Mevcut durum, İsrail ve Ürdün Krallığı arasında onlarca yıldır geçerli olan bir anlaşma ile belirlenmiştir. Bu anlaşmaya göre, Yahudiler ve diğer gayrimüslimler, belirli saatlerde ve belirli sayıda olmak kaydıyla, herhangi bir dini tören veya dua yapmadan Mescid-i Aksa'da dolaşabilirler.

Ben-Gvir, 2022 yılında hükümette göreve geldiğinden beri bu durumu değiştirmeyi ve Mescid-i Aksa'da ibadet edebilmeyi taahhüt etmiş, önce İsrail hükümetine, ardından Ürdün Krallığı’na, Filistinlilere ve genel olarak Müslümanlara meydan okumuştur.

Ben-Gvir, 7 Ekim 2023'ten sonra 7 kez Mescid-i Aksa'ya girdi ve neredeyse her seferinde Başbakan Binyamin Netanyahu'nun ofisi, ‘Mescid-i Aksa’daki mevcut durumun değişmediğini’ açıkladı. Bu sefer de Netanyahu'nun ofisi, baskından birkaç saat sonra, “İsrail'in Kudüs'teki mevcut durumu koruma politikası değişmedi ve değişmeyecek” açıklamasını yaptı.

Ancak İsrail Kanal 12 televizyonu, Ben-Gvir'in aslında her seferinde durumu ihlal ettiğini, Maariv gazetesi ise mevcut durumu bozduğunu söyledi.

‘Niteliksel ve tehlikeli bir dönüşüm’

Ben-Gvir, ‘Gazze Şeridi'nde zafer için’ dua etti.
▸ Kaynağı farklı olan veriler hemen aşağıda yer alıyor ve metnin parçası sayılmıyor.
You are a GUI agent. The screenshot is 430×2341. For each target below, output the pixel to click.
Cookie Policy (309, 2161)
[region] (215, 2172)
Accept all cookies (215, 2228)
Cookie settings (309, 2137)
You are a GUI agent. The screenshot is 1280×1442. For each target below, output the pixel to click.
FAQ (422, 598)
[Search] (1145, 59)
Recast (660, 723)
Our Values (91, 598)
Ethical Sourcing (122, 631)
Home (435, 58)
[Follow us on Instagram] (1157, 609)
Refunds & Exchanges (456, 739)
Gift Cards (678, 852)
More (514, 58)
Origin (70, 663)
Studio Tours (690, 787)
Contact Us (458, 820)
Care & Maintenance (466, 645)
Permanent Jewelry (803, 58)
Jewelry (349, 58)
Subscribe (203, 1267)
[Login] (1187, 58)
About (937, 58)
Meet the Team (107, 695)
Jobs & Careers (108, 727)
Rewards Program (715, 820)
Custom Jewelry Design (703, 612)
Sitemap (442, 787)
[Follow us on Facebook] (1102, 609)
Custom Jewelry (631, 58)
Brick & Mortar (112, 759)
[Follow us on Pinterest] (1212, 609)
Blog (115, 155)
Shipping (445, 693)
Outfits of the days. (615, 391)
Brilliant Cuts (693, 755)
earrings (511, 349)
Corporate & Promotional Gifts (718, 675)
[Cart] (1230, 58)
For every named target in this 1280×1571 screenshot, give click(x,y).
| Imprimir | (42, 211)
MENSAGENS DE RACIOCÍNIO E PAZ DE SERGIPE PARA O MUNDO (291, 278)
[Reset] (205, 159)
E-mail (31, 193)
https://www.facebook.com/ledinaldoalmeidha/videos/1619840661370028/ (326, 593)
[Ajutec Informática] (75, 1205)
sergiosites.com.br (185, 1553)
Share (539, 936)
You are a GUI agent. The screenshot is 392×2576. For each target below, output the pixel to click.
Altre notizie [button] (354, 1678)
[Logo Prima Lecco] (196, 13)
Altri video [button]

Necef ve Celile Kalkınma Bakanı Yitzhak Wasserlauf da onunla birlikte dua etti ve dua ettiği sırada ağlarken fotoğrafı çekildi. Knesset üyeleri ve yaklaşık 3 bin Yahudi de onunla birlikteydi.

Filistin resmi haber ajansı WAFA, Ben-Gvir'in önderliğinde 3 bin 23 İsraillinin Mescid-i Aksa'ya baskın düzenlediğini bildirdi.

Filistin Evkaf ve Din İşleri Bakanlığı, İsrailli bakanı, açıkça belirlenmiş sistematik bir planla İslam ve Hristiyan kutsal mekanlarını kontrol altına almak için yoğun çaba sarf etmekle suçladı.

devrr
Kudüs'teki kutsal tapınağın kapılarından birinin yanında ayin yapan Yahudiler, 2 Ağustos (AFP)

Kudüs Valiliği, dün Mescid-i Aksa’da yaşananların ‘İsrail'in Mescid-i Aksa’ya yönelik sürekli saldırganlığının niteliksel ve tehlikeli bir dönüşümünü oluşturduğunu’ belirtti.

Valilik tarafından yapılan açıklamada, “Ben-Gvir ve diğerleri, Talmud duaları okudular, ayin yaptılar ve Mescid-i Aksa’nın ortasına, üzerinde Tanrı'nın Evrensel Evi yazan bayraklar astılar. Bu, tamamen İslami bir mekâna Tevrat'ın sembollerini dayatmaya yönelik tehlikeli bir girişimdir” denildi.

Açıklamanın devamında şu ifadeler yer aldı: “Bugün yaşananlar sıradan bir saldırı değil; bilakis, işgalci yetkililerin son yıllarda ısrarla sürdürdüğü zamansal bölünmenin ardından, İsrail'in kutsal Mescid-i Aksa üzerinde zorla Yahudi egemenliğini dayatma ve burayı Müslümanlar ile yerleşimciler arasında mekânsal olarak bölme planının önemli bir aşamasını temsil ediyor.”